## WORK INSTRUCTIONS
A: Write out the US–China trade war passage between "This year the" and "for the latter.", inclusive.
B: Using the US–China trade war passage, answer each question below.
(i) In what role has the leader of Communist China been cast?
(ii) What have the clashes of the two superpowers escalated into this year?
(iii) Given the choice between the carrot and the stick, which does Donald Trump almost always pick?

It still makes me chuckle whenever I think about it.
The Leader of the Free World complains bitterly about how the free market is treating his nation unfairly…
Which has awkwardly cast the leader of Communist China in the role of free market cheerleader.
The boot is on the other foot. The US and China have both recently been given a taste of their own medicine.
Americans have learned that a free market without bounds can have negative consequences for domestic economic activity. They have placed their trust in a protectionist president who’s promising to put their country first.
It’s left it up to the Chinese to remind the US of those same economic values US governments exported all over the world in the not so distant past.
China in turn is learning the hard way that it’s actually quite annoying when you find yourself on the other side of protectionist policies.
This year the clashes of the two superpowers have escalated into a full-blown trade war.
Though neither side is backing down, the US and China could bury the hatchet sooner than we think.
Empty war chests
Given the choice between the carrot and the stick, Donald Trump almost always opts for the latter.

## MATERIAL PROVIDED
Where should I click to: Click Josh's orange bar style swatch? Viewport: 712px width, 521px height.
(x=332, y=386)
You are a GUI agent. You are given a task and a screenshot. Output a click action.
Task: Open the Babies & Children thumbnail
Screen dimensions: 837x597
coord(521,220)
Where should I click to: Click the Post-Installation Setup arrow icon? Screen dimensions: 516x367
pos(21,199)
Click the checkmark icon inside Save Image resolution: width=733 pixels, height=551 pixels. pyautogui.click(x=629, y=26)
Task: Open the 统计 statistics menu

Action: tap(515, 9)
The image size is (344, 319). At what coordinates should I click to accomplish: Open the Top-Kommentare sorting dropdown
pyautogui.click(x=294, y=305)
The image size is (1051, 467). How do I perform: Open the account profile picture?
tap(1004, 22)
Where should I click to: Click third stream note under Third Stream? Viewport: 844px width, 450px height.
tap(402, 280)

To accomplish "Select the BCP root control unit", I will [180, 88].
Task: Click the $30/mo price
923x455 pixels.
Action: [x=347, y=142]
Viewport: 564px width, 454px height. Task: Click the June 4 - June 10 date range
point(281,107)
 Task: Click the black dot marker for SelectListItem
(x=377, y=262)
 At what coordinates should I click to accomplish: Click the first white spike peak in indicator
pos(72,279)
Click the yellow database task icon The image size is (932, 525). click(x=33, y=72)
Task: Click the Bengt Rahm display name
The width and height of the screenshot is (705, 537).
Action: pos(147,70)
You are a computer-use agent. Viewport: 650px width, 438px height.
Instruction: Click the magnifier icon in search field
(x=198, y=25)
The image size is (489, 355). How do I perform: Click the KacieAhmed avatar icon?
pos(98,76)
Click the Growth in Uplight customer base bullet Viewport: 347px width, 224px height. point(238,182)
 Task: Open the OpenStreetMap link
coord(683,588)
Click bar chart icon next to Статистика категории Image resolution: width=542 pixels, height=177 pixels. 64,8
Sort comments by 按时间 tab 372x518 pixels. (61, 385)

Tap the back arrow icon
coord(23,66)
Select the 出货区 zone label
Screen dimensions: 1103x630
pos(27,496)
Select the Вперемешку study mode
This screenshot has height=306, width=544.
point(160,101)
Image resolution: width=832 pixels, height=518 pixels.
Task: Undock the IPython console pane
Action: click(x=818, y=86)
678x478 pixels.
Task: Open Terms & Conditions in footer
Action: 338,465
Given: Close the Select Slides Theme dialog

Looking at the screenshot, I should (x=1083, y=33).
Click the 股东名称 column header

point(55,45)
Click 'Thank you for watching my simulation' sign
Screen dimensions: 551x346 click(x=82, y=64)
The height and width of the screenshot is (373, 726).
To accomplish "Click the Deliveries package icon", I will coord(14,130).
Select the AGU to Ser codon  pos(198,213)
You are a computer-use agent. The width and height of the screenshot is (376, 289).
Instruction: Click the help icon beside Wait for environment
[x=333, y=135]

## SOLUTIONS TO EACH TASK
A:
This year the clashes of the two superpowers have escalated into a full-blown trade war.
Though neither side is backing down, the US and China could bury the hatchet sooner than we think.
Empty war chests
Given the choice between the carrot and the stick, Donald Trump almost always opts for the latter.

B:
(i) Free market cheerleader
(ii) A full-blown trade war
(iii) The stick